* BEGIN *
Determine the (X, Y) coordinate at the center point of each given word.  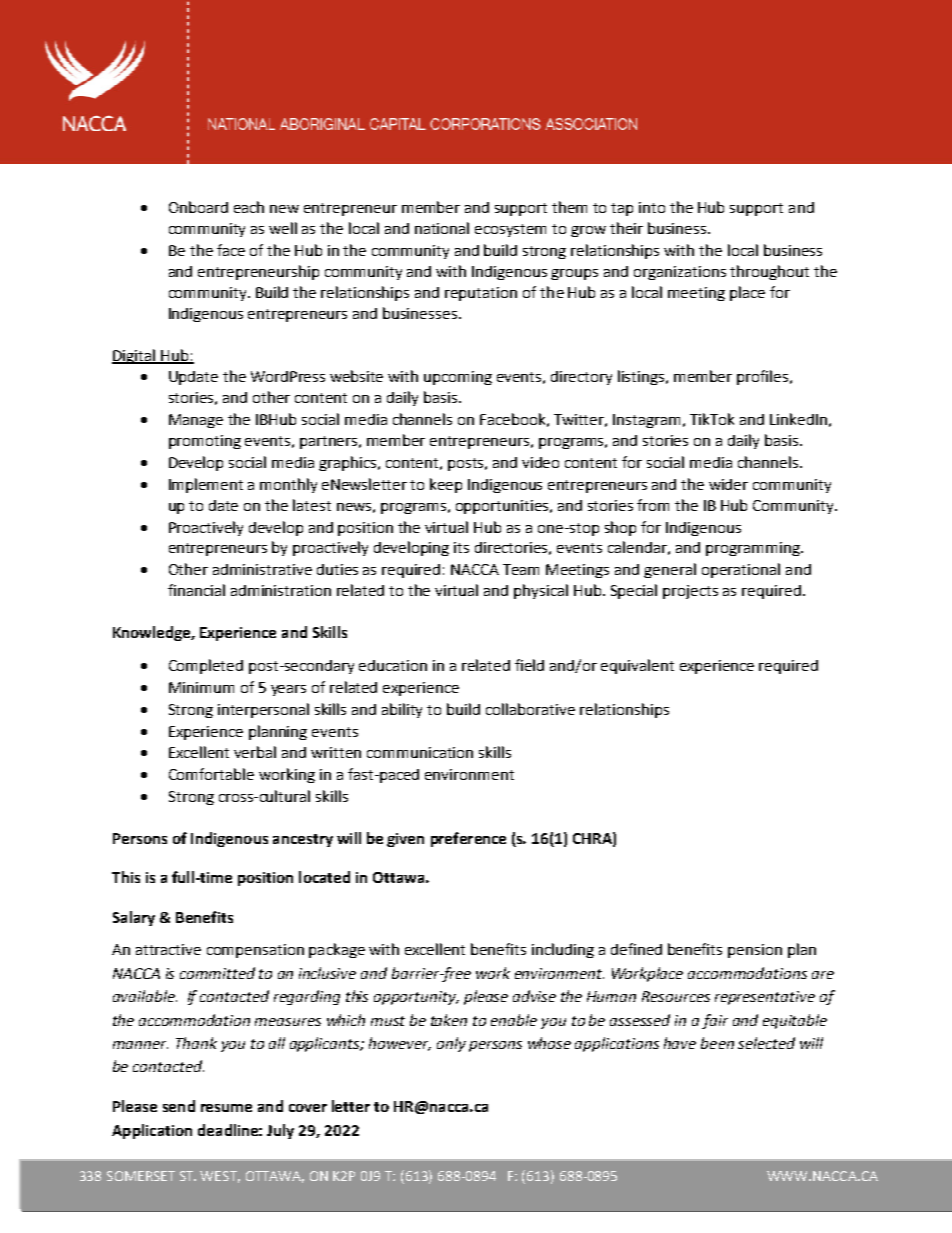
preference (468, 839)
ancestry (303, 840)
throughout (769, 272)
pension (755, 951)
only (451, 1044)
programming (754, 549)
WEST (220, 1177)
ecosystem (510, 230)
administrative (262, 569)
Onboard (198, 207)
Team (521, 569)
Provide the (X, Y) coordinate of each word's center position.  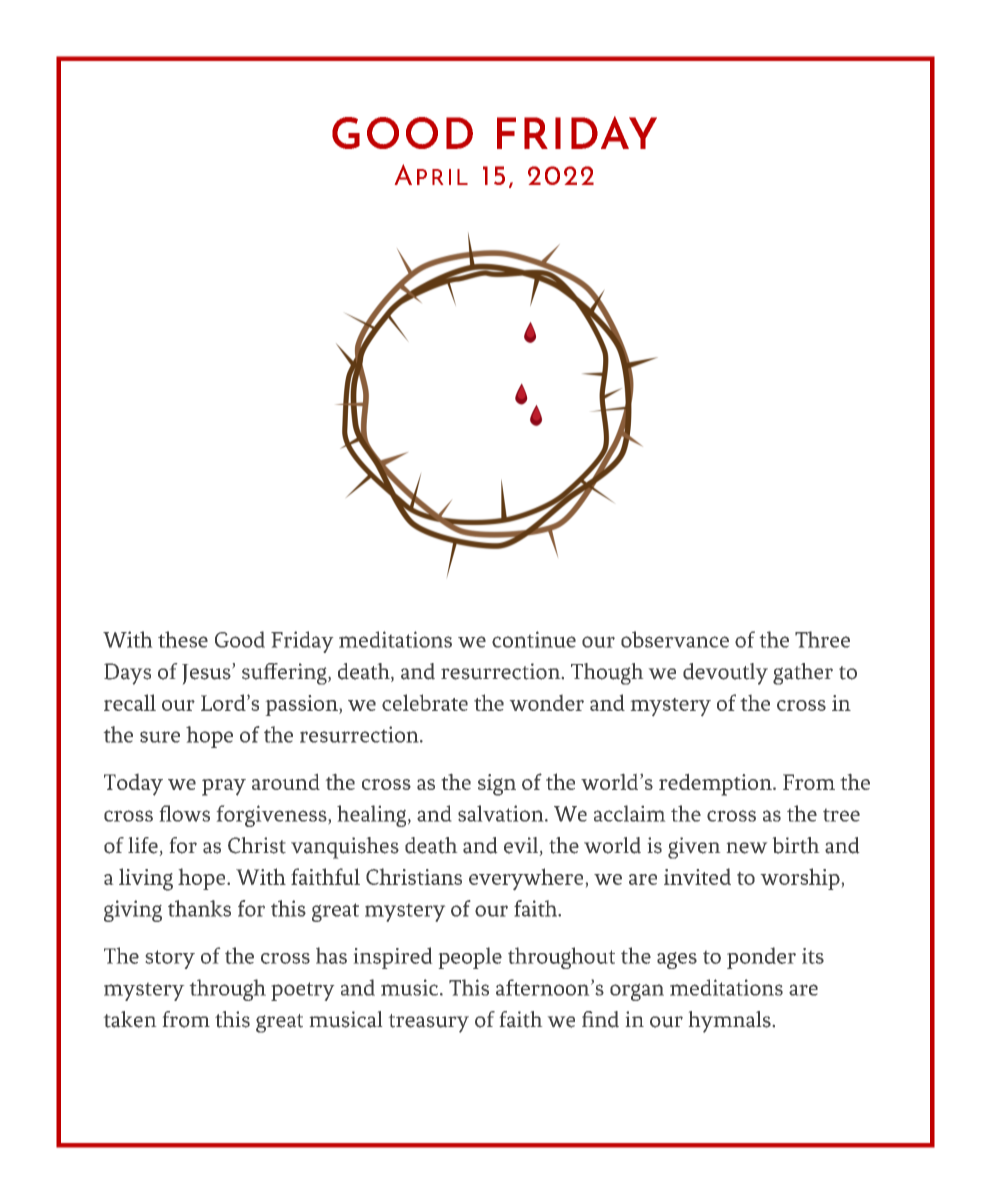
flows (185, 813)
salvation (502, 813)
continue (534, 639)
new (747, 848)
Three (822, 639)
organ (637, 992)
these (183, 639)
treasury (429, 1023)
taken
* END *
* BEGIN *
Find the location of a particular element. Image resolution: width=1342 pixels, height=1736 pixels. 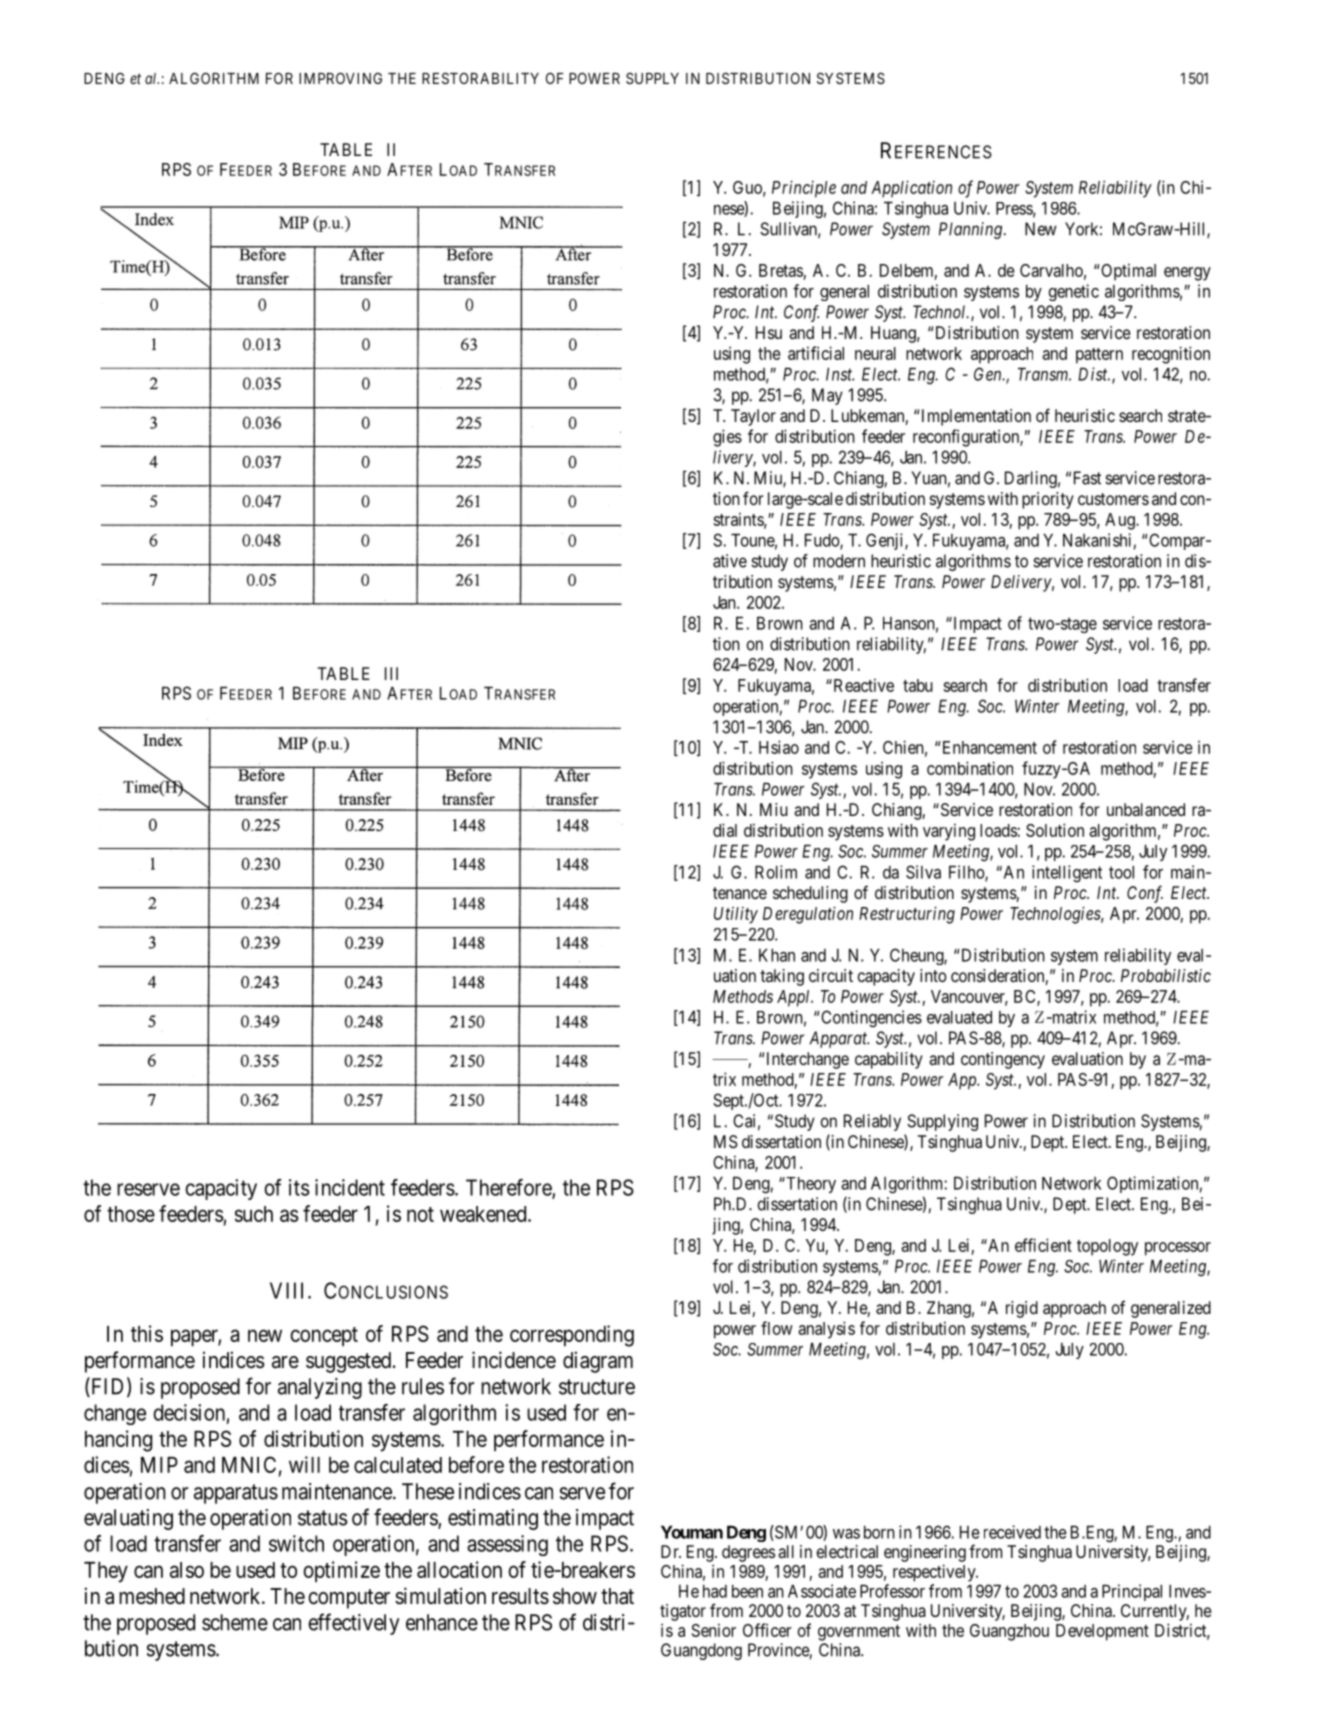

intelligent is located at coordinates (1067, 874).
* END *
(WRITTEN REQUEST): Reproduce every line of the data from the line with "Determine the (X, Y)" to the line with "organ (637, 992)", both included, shifting each coordinate in the answers up by 138. Leave the pictures out.

(WRITTEN ANSWER):
Determine the (X, Y) coordinate at the center point of each given word.  
preference (606, 977)
ancestry (441, 978)
throughout (907, 410)
pension (893, 1089)
only (589, 1182)
programming (892, 687)
WEST (358, 1315)
ecosystem (648, 368)
administrative (400, 707)
Onboard (336, 345)
Team (659, 707)
Provide the (X, Y) coordinate of each word's center position.  
flows (323, 951)
salvation (640, 951)
continue (672, 777)
new (885, 986)
Three (960, 777)
organ (775, 1130)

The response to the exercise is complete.